DIRECTIONS =
Write each entry out again exactly as it was given.

EXTRACTED INFORMATION =
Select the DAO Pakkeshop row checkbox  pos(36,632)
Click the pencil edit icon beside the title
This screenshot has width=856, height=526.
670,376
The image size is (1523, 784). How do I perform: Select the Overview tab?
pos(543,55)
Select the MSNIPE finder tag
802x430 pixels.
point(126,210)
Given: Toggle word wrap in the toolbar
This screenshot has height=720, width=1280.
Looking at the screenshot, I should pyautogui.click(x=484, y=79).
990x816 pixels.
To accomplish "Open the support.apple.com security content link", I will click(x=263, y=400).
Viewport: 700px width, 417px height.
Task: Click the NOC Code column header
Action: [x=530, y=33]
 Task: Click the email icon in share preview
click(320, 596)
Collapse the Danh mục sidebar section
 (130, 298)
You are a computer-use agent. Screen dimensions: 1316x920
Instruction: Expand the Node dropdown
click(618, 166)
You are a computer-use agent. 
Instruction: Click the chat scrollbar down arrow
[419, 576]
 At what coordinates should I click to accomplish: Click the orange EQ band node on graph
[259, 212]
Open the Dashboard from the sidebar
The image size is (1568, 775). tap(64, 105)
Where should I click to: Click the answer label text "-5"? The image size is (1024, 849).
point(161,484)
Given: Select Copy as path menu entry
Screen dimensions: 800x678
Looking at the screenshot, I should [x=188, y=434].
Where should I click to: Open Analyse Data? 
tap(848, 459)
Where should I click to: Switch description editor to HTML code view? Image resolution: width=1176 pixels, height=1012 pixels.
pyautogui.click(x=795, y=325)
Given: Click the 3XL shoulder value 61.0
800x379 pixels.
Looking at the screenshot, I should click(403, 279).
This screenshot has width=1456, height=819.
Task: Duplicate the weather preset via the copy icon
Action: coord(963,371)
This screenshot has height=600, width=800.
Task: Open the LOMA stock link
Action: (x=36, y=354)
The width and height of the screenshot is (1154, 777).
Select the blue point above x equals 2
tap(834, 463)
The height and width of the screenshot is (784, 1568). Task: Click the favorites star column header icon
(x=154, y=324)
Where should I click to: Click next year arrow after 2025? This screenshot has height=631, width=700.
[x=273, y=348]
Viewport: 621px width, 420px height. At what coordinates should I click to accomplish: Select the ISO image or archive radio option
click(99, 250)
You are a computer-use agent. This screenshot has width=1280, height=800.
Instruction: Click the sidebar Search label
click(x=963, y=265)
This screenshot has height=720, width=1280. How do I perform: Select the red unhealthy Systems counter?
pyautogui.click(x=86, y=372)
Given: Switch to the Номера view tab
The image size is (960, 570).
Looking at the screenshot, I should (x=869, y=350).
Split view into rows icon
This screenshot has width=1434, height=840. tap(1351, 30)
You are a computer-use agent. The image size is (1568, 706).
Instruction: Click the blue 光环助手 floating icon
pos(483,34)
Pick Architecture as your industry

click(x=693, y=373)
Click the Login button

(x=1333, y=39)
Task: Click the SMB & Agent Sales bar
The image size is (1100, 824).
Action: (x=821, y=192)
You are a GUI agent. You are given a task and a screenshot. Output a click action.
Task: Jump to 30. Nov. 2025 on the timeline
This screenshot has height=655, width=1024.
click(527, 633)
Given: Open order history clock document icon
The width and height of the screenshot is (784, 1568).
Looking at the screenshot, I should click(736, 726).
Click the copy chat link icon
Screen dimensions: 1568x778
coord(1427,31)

WRITTEN SOLUTION =
Select the DAO Pakkeshop row checkbox  pos(36,632)
Click the pencil edit icon beside the title
This screenshot has width=856, height=526.
670,376
The image size is (1523, 784). How do I perform: Select the Overview tab?
pos(543,55)
Select the MSNIPE finder tag
802x430 pixels.
point(126,210)
Given: Toggle word wrap in the toolbar
This screenshot has height=720, width=1280.
Looking at the screenshot, I should pyautogui.click(x=484, y=79).
990x816 pixels.
To accomplish "Open the support.apple.com security content link", I will click(x=263, y=400).
Viewport: 700px width, 417px height.
Task: Click the NOC Code column header
Action: [x=530, y=33]
 Task: Click the email icon in share preview
click(320, 596)
Collapse the Danh mục sidebar section
 (130, 298)
You are a computer-use agent. Screen dimensions: 1316x920
Instruction: Expand the Node dropdown
click(618, 166)
You are a computer-use agent. 
Instruction: Click the chat scrollbar down arrow
[419, 576]
 At what coordinates should I click to accomplish: Click the orange EQ band node on graph
[259, 212]
Open the Dashboard from the sidebar
The image size is (1568, 775). tap(64, 105)
Where should I click to: Click the answer label text "-5"? The image size is (1024, 849).
point(161,484)
Given: Select Copy as path menu entry
Screen dimensions: 800x678
Looking at the screenshot, I should [x=188, y=434].
Where should I click to: Open Analyse Data? 
tap(848, 459)
Where should I click to: Switch description editor to HTML code view? Image resolution: width=1176 pixels, height=1012 pixels.
pyautogui.click(x=795, y=325)
Given: Click the 3XL shoulder value 61.0
800x379 pixels.
Looking at the screenshot, I should click(403, 279).
This screenshot has width=1456, height=819.
Task: Duplicate the weather preset via the copy icon
Action: coord(963,371)
This screenshot has height=600, width=800.
Task: Open the LOMA stock link
Action: (x=36, y=354)
The width and height of the screenshot is (1154, 777).
Select the blue point above x equals 2
tap(834, 463)
The height and width of the screenshot is (784, 1568). Task: Click the favorites star column header icon
(x=154, y=324)
Where should I click to: Click next year arrow after 2025? This screenshot has height=631, width=700.
[x=273, y=348]
Viewport: 621px width, 420px height. At what coordinates should I click to accomplish: Select the ISO image or archive radio option
click(99, 250)
You are a computer-use agent. This screenshot has width=1280, height=800.
Instruction: Click the sidebar Search label
click(x=963, y=265)
This screenshot has height=720, width=1280. How do I perform: Select the red unhealthy Systems counter?
pyautogui.click(x=86, y=372)
Given: Switch to the Номера view tab
The image size is (960, 570).
Looking at the screenshot, I should (x=869, y=350).
Split view into rows icon
This screenshot has width=1434, height=840. tap(1351, 30)
You are a computer-use agent. The image size is (1568, 706).
Instruction: Click the blue 光环助手 floating icon
pos(483,34)
Pick Architecture as your industry

click(x=693, y=373)
Click the Login button

(x=1333, y=39)
Task: Click the SMB & Agent Sales bar
The image size is (1100, 824).
Action: (x=821, y=192)
You are a GUI agent. You are given a task and a screenshot. Output a click action.
Task: Jump to 30. Nov. 2025 on the timeline
This screenshot has height=655, width=1024.
click(527, 633)
Given: Open order history clock document icon
The width and height of the screenshot is (784, 1568).
Looking at the screenshot, I should click(736, 726).
Click the copy chat link icon
Screen dimensions: 1568x778
coord(1427,31)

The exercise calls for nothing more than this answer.